Third, humans can gain intelligence frighteningly quickly when the evolutionary pressures are added. If Cochran is right, Ashkenazi gained ten IQ points in a thousand years. Torsion dystonia sufferers can gain five or ten IQ points from a single mutation. All of this suggests a picture where intelligence is easy to change, but evolution has decided it just isn’t worth it except in very specific situations.

If this is right, then the first rat-level AI will contain most of the interesting discoveries needed to build the first human-level AI and the first superintelligent AI. People tend to say things like “Well, we might have AI as smart as a rat soon, but it will be a long time after that before they’re anywhere near human-level”. But that’s assuming you can’t turn the rat into the human just by adding more processing power or more simulated neurons or more connections or whatever. Anything done on a computer doesn’t need to worry about metabolic restrictions.

Reason 3: Everyday Ordinary Time Constraints

Bostrom and Mueller surveyed AI researchers about when they expected human-level AI. The median date was 2040. That’s 25 years.

People have been thinking about Pascal’s Wager (for example) for 345 years now without coming up with any fully generalizable solutions. If that turns out to be a problem for AI, we have 25 more years to solve not only the Wager, but the entire class of problems to which it belongs. Even barring scenarios like unexpected hard takeoffs or treacherous turns, and accepting that if we can solve the problem in 25 years everything will be great, that’s not a lot of time.

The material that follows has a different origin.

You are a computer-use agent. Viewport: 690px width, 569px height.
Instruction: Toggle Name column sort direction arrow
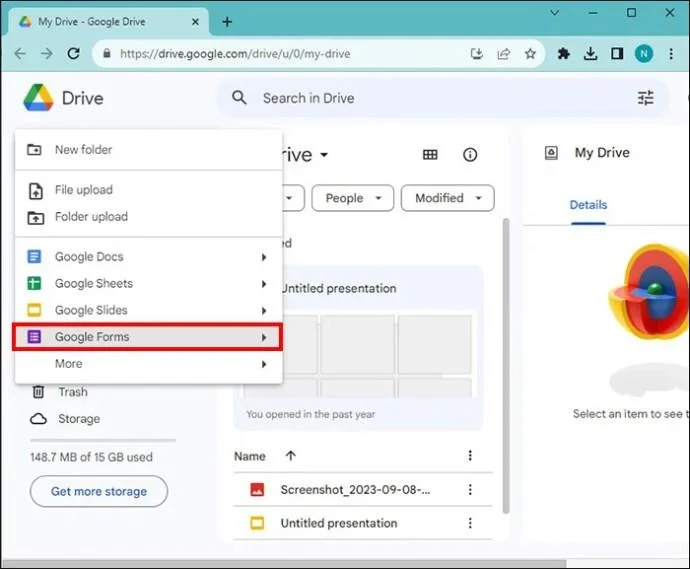291,456
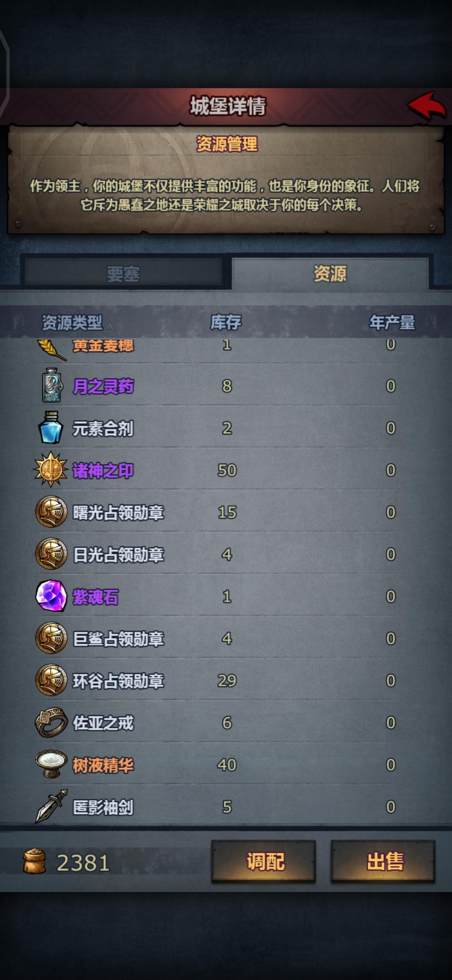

During the 1956 Dartmouth Conference on AI, top researchers made a plan toward reaching human-level artificial intelligence, and gave themselves two months to teach computers to understand human language. In retrospect, this might have been mildly optimistic.

But now machine translation is a thing, people are making some good progress in some of the hard problems – and when people bring up problems like decision theory, or wireheading, or goal alignment, people just say “Oh, we have plenty of time”.

But expecting to solve those problems in a few years might be just as optimistic as expecting to solve machine language translation in two months. Sometimes problems are harder than you think, and it’s worth starting on them early just in case.

All of this means it’s well worth starting armchair work on AI safety now. I won’t say the entire resources of our civilization need to be sunk into it immediately, and I’ve ever heard some people in the field say that after Musk’s $10 million donation money is no longer the most important bottleneck to advancing these ideas. I’m not even sure public exposure is a bottleneck anymore; the median person who watches a movie about killer robots is probably doing more harm than good. If the bottleneck is anything at all, it’s probably intelligent people in relevant fields – philosophy, AI, math, and neuroscience – applying brainpower to these issues and encouraging their colleagues to take them seriously.